Companies are not blocks of wood or computer programs operating in isolation. This company, with a value of $44.65 billion that employs 44,000, is run by capable, professional managers. As employees they are far more involved in the future of their company than investors like you or me. There are very few stocks of this strength and size that offer such a high, reliable dividend income.
I found it interesting that of the dozen financial analysts currently reviewing BCE most were predicting that the share prices would rise from its present $44.65 Canadian dollars (or $32.59 US dollars) to $55 or $57 Canadian. Last year when I wrote my book Canadian High Dividend Investing that there was only one analyst recommending it as a buy.
If you still have concerns about BCE, I suggest you spend a few hours reading their very detailed annual financial statement for 2023. It was released in March. A quick Google search will extract it from the internet.
QUESTION 2
AM I RICH IF I HAVE A NET WORTH OF $10,000,000?
What is 10 million dollars? The reality is that $10 million dollars is just a number in a ledger. You can’t eat $10 million dollars until it is taken out of your ledger and used to buy food and drink. It is then that you quickly learn that you cannot eat or drink more than someone with a net worth of perhaps $1, 000. Only the choice of food you eat might be different, but it may not necessarily be more nutritious or better for you. No matter what you paid for your food and drink, it quenches your thirst and relieves your hunger.
You also soon learn that your wealth will not stop you from getting old, sick and dying. At best it might only delay your inevitable deterioration.
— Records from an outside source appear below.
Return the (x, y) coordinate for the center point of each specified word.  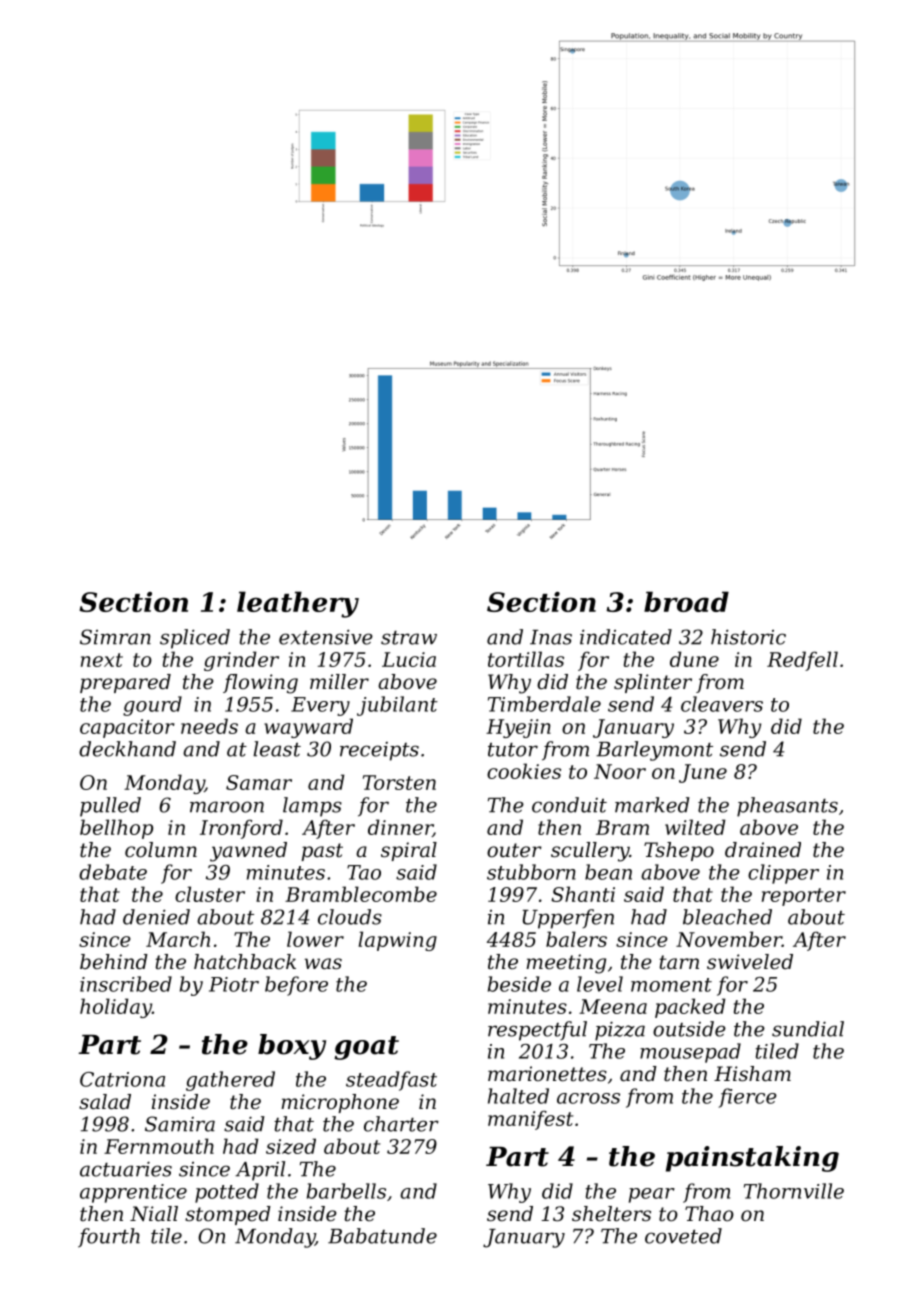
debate (113, 872)
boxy (292, 1047)
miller (339, 682)
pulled (110, 807)
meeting (566, 964)
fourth (109, 1238)
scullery (590, 852)
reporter (804, 897)
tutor (513, 750)
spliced (195, 639)
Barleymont (654, 751)
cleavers (722, 704)
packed (690, 1008)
Even more disturbing is, despite your access to the 10 million dollars, that you face spending a third of your life unconscious lying in a bed sleeping. Furthermore, your wealth does not guarantee that you will sleep as soundly as the poorest person out there who has no worldly possessions to lose. The stress endured to accumulate 10 million dollars do not disappear once the 10 million dollars is realized. Fear of losing your 10 million dollars may disrupt your sleep far more than that person who had no money to lose.
Unfortunately, 10 million dollars does not relieve you of boredom or loneliness. If anything, with little to lust or strive for, life may become very dull. This can be compounded by self-isolating yourself from others, once you realize that you are target for charities and the greedy who think you are a wealthy fool. They will do whatever they can to transfer as much of your money from your pockets to their pockets. You rapidly learn to be suspicious of the motivations of all strangers. Your lack of trust and openness with others discourages anyone from wanting to get close to you.
Perhaps to achieve the envy of others, you may choose to live in a twenty-room mansion and drive a luxury automobile. However, you soon realize that you can only be in one room at any given time and when you are stuck in traffic someone on a bicycle may get to their destination faster than you do.
No matter how much money you have, it does not guarantee you good health, warm sincere friendships, a loving family, or the peace and satisfaction that comes with being content with your life. All you have is ten million dollars recorded in a ledger. You are a very poor person if ten million dollars is the only thing that defines who you are and what you have achieved in this life?